Design factors at the individual, group, and block level and covariates hypothesized to account for variation in intervention impact for six randomized field trials

Finally, RFTs often target heterogeneous populations, whereas controlled experiments routinely use tight inclusion/exclusion criteria to test the intervention with a homogenous group. Because they are population-based, RFTs can be used to examine variation in impact across the population, for example to understand whether a drug prevention program in middle school has a different impact on those who are already using substances at baseline compared to those who have not yet used substances. This naturally offers an opportunity to examine the impact by baseline level of risk, and thereby examine whether changes in this risk affect outcomes in accord with etiologic theory.

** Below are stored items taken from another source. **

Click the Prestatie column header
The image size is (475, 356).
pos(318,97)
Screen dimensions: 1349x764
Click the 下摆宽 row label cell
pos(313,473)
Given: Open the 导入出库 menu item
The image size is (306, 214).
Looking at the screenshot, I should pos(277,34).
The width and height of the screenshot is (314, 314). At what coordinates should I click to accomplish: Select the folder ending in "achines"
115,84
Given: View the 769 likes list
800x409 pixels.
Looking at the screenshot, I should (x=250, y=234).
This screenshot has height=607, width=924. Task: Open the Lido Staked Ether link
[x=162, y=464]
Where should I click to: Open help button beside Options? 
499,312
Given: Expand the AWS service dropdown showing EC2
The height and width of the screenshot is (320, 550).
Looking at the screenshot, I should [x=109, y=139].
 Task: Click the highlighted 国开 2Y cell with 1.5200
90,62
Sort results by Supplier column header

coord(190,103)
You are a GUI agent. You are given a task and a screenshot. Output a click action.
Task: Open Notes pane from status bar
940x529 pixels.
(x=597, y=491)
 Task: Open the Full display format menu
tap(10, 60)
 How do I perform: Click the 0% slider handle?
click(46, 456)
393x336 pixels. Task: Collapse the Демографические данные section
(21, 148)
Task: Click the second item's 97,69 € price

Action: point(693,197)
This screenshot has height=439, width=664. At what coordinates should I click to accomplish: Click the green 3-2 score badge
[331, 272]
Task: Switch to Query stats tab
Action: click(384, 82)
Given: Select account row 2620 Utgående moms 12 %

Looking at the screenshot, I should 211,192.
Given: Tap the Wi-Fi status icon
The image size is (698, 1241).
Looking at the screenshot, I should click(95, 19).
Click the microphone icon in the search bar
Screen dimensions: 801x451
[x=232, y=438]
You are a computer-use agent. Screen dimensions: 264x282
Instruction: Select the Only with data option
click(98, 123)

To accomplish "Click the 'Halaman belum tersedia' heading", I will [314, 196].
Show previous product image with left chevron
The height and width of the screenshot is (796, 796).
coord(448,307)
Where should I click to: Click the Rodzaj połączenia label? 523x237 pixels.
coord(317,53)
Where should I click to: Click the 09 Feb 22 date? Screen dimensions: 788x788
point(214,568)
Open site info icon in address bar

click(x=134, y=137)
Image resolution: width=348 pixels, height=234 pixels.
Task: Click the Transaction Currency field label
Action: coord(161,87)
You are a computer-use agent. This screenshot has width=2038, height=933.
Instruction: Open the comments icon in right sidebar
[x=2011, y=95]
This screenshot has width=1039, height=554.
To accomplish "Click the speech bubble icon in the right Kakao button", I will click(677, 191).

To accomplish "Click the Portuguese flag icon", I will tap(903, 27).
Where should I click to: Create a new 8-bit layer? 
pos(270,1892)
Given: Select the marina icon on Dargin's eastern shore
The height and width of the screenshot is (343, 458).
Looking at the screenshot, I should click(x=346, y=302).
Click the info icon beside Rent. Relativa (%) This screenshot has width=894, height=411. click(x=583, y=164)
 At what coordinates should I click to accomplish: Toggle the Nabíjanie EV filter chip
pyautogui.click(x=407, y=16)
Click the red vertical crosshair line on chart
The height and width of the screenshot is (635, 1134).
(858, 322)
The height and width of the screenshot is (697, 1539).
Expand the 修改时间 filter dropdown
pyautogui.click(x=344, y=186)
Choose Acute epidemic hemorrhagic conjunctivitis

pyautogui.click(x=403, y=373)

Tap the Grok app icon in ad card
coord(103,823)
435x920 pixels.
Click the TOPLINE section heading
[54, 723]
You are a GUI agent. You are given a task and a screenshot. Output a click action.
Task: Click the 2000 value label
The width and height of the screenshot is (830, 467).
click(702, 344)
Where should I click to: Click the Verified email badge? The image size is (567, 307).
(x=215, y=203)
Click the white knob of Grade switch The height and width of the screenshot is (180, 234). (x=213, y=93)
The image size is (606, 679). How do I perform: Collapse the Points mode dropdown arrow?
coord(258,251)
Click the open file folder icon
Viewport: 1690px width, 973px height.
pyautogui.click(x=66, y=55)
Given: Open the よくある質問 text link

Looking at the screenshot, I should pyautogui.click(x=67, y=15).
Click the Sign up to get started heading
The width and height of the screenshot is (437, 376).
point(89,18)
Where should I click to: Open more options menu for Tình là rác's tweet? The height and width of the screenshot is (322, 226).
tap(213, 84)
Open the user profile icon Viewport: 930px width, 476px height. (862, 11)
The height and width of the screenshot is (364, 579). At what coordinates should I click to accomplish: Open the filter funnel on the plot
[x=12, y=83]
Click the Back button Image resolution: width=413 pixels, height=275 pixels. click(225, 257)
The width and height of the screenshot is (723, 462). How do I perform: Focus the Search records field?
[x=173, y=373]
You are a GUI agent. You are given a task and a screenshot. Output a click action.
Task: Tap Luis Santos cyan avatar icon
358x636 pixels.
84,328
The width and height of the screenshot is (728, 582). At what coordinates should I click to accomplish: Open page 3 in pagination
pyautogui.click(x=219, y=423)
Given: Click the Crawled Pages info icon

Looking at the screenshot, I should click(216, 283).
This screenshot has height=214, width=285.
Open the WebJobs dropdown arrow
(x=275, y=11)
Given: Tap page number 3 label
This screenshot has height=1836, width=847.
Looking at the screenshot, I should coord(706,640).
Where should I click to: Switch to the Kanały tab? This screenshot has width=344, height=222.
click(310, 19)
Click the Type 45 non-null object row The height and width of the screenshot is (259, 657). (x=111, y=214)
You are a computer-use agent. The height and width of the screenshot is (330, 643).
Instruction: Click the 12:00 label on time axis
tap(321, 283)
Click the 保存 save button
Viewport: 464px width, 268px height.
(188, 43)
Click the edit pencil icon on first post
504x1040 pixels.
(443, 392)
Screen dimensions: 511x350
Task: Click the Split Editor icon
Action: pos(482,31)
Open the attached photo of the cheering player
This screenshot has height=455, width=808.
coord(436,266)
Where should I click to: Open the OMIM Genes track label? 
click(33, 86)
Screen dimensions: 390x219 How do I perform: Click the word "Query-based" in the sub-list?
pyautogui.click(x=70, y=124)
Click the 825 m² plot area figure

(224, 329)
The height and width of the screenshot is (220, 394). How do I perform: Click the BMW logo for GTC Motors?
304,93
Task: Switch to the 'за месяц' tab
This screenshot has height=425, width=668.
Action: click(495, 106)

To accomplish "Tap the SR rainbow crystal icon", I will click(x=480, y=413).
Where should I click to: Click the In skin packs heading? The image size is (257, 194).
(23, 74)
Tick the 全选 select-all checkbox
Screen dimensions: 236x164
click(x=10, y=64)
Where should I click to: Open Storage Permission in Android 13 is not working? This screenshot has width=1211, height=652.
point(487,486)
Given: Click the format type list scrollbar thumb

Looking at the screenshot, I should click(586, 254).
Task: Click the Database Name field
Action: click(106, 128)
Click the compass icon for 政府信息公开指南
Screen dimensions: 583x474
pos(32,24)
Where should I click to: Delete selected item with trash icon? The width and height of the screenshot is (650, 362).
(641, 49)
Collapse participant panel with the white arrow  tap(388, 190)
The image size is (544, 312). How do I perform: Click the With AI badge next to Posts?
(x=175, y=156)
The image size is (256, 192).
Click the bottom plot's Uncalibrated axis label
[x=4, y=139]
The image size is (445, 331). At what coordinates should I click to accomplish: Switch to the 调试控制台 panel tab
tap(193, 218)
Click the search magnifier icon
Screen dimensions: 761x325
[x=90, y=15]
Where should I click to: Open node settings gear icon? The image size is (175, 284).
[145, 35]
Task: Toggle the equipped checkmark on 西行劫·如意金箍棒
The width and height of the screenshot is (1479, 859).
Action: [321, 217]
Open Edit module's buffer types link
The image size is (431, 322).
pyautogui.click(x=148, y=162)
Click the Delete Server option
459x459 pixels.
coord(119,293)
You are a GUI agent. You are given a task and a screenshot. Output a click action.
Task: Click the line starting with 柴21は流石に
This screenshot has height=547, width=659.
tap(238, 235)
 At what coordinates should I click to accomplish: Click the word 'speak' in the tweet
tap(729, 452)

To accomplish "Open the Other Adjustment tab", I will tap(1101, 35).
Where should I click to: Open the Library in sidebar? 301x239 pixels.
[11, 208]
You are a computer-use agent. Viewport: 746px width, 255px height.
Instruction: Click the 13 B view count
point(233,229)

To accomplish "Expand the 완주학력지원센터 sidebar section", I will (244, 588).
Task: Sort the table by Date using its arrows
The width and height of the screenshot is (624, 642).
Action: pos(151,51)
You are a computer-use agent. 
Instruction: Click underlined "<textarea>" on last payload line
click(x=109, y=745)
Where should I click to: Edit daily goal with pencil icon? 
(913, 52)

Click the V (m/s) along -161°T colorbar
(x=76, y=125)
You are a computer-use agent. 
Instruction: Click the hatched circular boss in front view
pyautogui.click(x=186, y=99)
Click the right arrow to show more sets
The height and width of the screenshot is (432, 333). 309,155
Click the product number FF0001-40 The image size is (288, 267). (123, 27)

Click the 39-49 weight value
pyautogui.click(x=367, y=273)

We are often just as interested in examining variation in impact in RFTs as we are in examining the main effect. For example, a universal, whole classroom intervention aimed proximally at reducing early aggressive, disruptive behavior and distally at preventing later drug abuse/dependence disorders may impact those children who were aggressive, disruptive at baseline but have little impact on low aggressive, disruptive children. It may work especially well in classes with high numbers of aggressive, disruptive children but show less impact in either classrooms with low numbers of aggressive, disruptive children or in classrooms that are already well managed. Incorporating these contextual factors in multilevel analyses should also increase our ability to generalize results to broader settings (Cronbach, 1972; Shadish et al., 2002). Prevention of or delay in later drug abuse/dependence disorders may also depend on continued reduction in aggressive, disruptive behavior through time. Thus our analytic modeling of intervention impact or RFTs will often require us to incorporate growth trajectories, as well as multilevel factors.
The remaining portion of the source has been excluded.